◆ **Document segment**
Agnostic Technology

Timothy McGuckin

«Agnostic» defined

Whether an operator implements an agnostic solution depends on many things — such as age and value of their legacy systems, institutional bias, a lack of understanding of agnostic systems and related to that, information asymmetry (where one party knows much more about the subject and uses that to their advantage). But also how our toll industry understands and defines the term.

Because of the qualitative nature of agnostic, there is semantic aspect to the article — not intended to be too scholarly, but because agnostic simply is not so clearly-defined. Agnostic1 is both a concept that is subjective and parochial, and also technical state of being. This makes its meaning rather akin to, «I know it when I see it».

In IT, agnostic technology has a different meaning — it implies that something is not limited in what it knows — enabling something to function without knowing the underlying details. As with the concept of interoperability – with which tolling is very familiar – agnostic systems are typically enabled by either compliance with widely-used standards or added elements (such as coding) that will enable one system to function in a variety of environments. Again, if you emphasize the ‘not limited’ part, you begin to see the applicability to tolling and, moving from Huxley’s meta-physical context to a physical one, there are three elements of a technology agnostic solution — platform2, protocol3 and device4.

◆ **Jobs**
a – Which elements of a technology agnostic solution does the agnostic technology article name?
b – Copy the agnostic technology article from "In IT, agnostic" to "platform2, protocol3 and device4.".
c – Write the next part of the article on agnostic technology in tolling, picking up after its last sentence.

◆ **Rows**
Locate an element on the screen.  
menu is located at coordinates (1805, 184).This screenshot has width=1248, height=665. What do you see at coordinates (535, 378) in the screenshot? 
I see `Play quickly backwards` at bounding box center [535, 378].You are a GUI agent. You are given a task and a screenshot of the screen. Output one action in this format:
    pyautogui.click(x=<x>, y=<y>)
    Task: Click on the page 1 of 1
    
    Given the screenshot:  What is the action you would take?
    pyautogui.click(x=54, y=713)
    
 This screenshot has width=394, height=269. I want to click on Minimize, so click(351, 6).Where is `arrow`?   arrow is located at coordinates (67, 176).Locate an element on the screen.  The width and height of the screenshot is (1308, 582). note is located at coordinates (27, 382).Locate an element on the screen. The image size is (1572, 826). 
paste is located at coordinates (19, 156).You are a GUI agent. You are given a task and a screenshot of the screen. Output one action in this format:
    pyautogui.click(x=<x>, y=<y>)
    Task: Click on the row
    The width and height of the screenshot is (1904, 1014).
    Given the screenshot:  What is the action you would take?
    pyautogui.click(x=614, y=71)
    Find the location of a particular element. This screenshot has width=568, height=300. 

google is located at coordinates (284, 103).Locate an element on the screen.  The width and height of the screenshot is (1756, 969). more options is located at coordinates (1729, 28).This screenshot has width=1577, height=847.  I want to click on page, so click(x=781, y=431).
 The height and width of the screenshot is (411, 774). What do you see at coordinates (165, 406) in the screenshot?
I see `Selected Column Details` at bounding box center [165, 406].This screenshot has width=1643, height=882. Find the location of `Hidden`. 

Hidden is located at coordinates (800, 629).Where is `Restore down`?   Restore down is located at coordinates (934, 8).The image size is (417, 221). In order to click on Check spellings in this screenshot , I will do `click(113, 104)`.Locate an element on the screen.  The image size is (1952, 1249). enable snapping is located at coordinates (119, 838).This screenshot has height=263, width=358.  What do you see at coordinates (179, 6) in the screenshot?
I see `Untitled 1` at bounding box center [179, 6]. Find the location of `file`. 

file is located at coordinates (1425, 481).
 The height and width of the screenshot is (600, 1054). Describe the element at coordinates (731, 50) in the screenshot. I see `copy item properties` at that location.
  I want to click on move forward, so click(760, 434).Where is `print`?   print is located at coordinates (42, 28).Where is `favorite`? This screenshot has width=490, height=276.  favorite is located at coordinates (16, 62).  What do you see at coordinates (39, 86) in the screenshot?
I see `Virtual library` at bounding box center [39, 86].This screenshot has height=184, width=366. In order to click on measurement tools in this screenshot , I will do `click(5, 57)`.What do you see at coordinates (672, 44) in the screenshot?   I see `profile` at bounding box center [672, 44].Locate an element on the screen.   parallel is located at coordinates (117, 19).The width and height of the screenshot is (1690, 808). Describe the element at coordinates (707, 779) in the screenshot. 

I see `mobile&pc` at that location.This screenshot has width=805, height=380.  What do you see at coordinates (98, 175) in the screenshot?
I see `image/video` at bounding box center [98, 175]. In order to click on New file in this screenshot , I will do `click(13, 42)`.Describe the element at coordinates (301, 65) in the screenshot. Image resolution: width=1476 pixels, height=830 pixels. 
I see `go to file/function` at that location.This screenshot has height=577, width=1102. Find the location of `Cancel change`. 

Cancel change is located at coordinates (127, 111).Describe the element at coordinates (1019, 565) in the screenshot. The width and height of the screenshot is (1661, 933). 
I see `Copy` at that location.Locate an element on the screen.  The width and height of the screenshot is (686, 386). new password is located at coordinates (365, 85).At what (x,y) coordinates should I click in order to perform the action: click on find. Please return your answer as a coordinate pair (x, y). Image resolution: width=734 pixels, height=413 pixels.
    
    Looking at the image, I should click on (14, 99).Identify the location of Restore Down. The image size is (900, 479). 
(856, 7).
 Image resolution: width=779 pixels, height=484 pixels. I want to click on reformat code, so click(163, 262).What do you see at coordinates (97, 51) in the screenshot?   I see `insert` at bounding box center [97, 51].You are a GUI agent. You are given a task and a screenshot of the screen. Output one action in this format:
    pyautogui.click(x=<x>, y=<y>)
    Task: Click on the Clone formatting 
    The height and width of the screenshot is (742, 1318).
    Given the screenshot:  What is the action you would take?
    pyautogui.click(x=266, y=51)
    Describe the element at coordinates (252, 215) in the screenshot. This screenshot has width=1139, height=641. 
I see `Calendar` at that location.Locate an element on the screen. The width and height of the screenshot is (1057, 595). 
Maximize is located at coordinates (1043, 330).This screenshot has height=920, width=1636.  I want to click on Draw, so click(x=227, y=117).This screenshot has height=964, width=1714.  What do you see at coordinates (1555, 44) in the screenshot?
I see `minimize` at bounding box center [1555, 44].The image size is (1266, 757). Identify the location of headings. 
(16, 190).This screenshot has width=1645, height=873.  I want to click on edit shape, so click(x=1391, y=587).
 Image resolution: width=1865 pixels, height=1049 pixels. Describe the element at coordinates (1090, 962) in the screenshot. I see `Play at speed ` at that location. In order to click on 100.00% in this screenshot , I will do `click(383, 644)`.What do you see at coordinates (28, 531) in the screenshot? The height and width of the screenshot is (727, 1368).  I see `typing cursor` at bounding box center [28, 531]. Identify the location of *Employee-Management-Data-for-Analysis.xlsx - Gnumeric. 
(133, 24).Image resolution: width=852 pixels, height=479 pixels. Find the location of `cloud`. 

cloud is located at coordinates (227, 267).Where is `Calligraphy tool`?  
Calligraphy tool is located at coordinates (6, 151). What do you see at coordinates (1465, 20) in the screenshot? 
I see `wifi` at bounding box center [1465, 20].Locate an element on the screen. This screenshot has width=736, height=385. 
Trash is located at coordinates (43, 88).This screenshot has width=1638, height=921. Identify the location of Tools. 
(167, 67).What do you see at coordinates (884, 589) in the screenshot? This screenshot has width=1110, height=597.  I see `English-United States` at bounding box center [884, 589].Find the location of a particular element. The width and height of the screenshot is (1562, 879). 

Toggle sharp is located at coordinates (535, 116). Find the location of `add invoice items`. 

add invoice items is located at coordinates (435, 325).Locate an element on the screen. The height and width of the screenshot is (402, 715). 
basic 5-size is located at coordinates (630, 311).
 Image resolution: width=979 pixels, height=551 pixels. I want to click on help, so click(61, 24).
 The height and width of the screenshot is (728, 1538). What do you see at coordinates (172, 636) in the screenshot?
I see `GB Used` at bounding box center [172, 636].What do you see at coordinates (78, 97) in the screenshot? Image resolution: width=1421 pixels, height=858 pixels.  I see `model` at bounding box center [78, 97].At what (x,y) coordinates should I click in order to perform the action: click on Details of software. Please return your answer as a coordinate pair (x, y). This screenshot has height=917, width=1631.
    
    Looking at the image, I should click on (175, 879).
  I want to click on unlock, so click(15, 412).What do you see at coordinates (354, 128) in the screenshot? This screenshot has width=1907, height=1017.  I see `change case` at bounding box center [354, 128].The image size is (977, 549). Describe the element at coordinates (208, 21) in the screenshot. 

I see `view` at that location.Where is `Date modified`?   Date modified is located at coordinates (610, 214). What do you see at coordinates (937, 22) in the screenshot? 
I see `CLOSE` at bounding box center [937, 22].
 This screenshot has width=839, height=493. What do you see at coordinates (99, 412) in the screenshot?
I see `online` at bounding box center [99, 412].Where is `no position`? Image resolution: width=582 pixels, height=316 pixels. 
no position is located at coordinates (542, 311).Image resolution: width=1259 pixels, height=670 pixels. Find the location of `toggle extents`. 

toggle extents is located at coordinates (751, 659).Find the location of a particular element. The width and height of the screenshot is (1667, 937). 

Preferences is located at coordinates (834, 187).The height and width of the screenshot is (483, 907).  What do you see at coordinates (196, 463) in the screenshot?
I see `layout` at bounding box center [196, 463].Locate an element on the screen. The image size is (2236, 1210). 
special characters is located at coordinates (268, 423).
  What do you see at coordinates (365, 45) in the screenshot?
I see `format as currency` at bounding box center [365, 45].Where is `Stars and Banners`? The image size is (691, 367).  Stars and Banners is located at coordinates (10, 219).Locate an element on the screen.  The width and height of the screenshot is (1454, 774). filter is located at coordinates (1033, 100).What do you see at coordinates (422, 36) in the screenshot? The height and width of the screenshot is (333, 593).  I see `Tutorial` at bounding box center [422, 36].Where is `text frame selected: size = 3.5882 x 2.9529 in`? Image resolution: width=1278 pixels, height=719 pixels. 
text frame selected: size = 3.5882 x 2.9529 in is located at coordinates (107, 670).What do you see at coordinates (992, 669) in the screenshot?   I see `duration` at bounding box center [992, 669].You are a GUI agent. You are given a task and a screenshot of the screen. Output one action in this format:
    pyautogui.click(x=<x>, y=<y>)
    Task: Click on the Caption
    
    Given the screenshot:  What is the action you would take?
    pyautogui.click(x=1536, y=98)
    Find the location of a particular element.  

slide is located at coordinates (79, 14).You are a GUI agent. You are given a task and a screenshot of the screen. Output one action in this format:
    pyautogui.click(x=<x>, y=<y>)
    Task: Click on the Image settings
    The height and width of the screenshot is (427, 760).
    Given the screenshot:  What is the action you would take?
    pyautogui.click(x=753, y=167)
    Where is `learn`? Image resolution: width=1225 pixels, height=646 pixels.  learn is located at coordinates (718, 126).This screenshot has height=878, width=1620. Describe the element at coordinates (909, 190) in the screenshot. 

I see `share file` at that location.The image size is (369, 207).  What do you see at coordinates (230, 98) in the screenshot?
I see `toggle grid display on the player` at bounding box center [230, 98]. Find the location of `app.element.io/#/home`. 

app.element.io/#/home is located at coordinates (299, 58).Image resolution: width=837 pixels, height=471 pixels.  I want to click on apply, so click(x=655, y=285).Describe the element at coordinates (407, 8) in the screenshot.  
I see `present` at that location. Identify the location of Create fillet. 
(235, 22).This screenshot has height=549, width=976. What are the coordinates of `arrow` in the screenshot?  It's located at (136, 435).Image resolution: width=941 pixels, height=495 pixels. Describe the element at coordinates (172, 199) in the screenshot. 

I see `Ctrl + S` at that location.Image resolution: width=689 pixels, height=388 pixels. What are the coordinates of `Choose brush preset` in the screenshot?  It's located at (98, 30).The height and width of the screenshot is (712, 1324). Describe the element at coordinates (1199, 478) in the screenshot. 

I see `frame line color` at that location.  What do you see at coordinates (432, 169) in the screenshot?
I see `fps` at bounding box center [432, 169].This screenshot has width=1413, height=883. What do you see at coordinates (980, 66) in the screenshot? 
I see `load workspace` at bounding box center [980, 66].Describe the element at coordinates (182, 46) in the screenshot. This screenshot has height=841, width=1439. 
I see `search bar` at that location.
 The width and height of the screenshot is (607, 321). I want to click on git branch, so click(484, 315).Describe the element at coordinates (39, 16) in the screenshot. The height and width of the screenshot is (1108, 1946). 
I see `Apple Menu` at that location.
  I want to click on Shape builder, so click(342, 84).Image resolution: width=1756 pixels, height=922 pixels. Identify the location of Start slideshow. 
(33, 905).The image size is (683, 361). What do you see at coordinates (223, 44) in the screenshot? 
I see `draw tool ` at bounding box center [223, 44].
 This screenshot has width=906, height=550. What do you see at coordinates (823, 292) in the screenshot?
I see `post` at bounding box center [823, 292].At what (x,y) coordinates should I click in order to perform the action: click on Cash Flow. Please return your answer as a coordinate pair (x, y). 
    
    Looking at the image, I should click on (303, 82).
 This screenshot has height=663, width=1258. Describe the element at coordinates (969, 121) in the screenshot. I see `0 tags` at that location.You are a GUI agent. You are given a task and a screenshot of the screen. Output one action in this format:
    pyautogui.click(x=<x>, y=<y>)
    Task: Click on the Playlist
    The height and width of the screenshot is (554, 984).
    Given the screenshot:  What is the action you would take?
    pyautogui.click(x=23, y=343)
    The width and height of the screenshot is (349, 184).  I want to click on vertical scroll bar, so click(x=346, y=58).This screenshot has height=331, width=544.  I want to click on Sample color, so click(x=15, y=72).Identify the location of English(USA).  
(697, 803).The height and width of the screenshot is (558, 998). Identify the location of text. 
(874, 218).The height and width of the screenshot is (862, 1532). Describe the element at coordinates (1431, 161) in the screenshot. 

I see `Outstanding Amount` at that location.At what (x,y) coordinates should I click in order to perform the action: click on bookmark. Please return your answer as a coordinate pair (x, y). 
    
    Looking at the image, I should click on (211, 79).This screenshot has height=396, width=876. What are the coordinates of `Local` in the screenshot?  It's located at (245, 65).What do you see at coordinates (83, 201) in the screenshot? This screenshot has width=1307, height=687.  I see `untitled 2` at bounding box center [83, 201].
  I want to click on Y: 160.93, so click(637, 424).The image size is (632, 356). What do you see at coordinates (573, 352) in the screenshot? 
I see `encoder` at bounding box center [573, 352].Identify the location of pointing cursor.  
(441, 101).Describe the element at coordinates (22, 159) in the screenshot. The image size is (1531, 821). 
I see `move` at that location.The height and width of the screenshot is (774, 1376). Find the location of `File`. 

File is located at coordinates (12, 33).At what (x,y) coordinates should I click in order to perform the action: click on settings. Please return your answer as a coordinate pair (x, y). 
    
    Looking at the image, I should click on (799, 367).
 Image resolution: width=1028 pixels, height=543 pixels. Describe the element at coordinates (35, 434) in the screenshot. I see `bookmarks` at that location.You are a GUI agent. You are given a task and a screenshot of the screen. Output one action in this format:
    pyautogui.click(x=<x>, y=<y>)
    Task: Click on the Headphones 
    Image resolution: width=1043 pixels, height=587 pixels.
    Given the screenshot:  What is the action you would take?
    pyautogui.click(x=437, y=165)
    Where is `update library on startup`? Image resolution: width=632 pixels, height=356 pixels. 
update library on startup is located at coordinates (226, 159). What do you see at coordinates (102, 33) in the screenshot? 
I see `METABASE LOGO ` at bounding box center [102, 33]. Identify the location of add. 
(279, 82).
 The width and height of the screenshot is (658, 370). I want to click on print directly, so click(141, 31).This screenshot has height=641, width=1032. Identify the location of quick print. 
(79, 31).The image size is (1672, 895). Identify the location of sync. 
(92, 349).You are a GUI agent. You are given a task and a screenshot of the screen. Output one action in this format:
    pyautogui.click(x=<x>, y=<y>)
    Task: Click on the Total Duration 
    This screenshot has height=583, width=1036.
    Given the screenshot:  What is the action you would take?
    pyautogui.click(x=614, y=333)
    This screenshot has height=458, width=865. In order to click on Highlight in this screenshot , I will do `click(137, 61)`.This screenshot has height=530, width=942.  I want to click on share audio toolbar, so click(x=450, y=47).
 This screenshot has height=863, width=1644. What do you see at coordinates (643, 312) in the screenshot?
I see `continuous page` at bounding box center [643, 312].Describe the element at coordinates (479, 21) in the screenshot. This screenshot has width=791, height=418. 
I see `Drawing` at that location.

◆ **Set of answers**
a – Platform, protocol and device.

b –
In IT, agnostic technology has a different meaning — it implies that something is not limited in what it knows — enabling something to function without knowing the underlying details. As with the concept of interoperability – with which tolling is very familiar – agnostic systems are typically enabled by either compliance with widely-used standards or added elements (such as coding) that will enable one system to function in a variety of environments. Again, if you emphasize the ‘not limited’ part, you begin to see the applicability to tolling and, moving from Huxley’s meta-physical context to a physical one, there are three elements of a technology agnostic solution — platform2, protocol3 and device4.

c –
To be technology agnostic in modern tolling is to not not know, to know everything, work with anything, and be limited by nothing.

Our agnostic approach

A-to-Be® provides Tolling and Road Solutions focused on advancing mobility solutions with a technology agnostic mindset. What do we mean by that? When we think agnostic, we describe open, modular systems — off-the-shelf modules if necessary — and a service design approach for implementing solutions from the lane to Back-office. Technology Agnostic means A-to-Be takes a supplier neutral approach5.

We believe this is not being done in the tolling industry today — solution sets tend to hold captive a toll operator in that they are closed and locked to a set of devices, protocols and platforms, designed to suit the needs of the vendor rather than the operator. Our technology agnostic approach can be seen working in the USA in Northwest Parkway in Denver and Southern Connector, both with ETC and cash lanes.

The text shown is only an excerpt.